7. The computing node of claim 6, wherein: the application
circuitry is further to write, by the application, a plurality of
initiator messages in the message buffer, wherein the plurality of
initiator messages includes the initiator message; and to determine
whether the event trigger is satisfied comprises to compare the
event counter to a count of the plurality of initiator
messages.
8. The computing node of claim 1, wherein: the computing node
comprises a target computing node; the remote computing node
comprises an initiator computing node; to receive the message from
the remote computing node comprises to receive an initiator message
in the message buffer of the computing node, wherein the message
buffer is included in the memory of the computing node; and to
increment the event counter comprises to increment the event
counter in response to receipt of the initiator message.

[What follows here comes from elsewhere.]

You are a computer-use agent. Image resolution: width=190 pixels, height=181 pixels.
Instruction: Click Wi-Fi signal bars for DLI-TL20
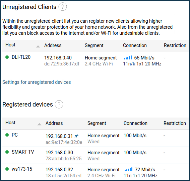point(128,57)
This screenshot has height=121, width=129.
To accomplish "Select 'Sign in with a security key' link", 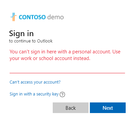I will [x=34, y=94].
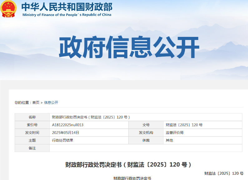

9. The computing node of claim 1, further comprising: a host fabric
interface, wherein the host fabric interface comprises the
messaging circuitry; wherein to determine whether the event trigger
is satisfied comprises to determine whether the message buffer is
full.
10. A method for aggregate message processing, the method
comprising: receiving, by a computing node, a message from a remote
computing node in a message buffer; incrementing, by a network
interface controller of the computing node, an event counter of the
computing node based on a size of the message in response to
receiving the message; determining, by the network interface
controller of the computing node, whether an event trigger is
satisfied in response to incrementing the event counter, wherein
determining whether the event trigger is satisfied comprises
determining whether the event counter has a predefined relationship
to a size of the message buffer; writing, by the network interface
controller of the computing node, a completion event to an event
queue in response to determining that the event trigger is
satisfied, wherein the event queue is included in a memory of the
computing node, and wherein the event queue is located at a first
cache line of the memory and the event counter is located at a
second cache line of the memory other than the first cache line,
and wherein the memory is separate from the network interface
controller; and monitoring, by an application executed by a
processor core of the computing node, the event queue in the memory
for the completion event, wherein monitoring the event queue in the
memory comprises accessing the memory by the processor core via a
coherent cache.
11. The method of claim 10, wherein monitoring the event queue
comprises polling the event queue in the memory.
12. The method of claim 10, further comprising: determining, by the
application of the computing node, whether the completion event has
been written to the event queue in response to monitoring the event
queue; and processing, by the application of the computing node, a
message buffer in response to determining the completion event has
been written to the event queue, wherein the message buffer is
included in the memory of the computing node.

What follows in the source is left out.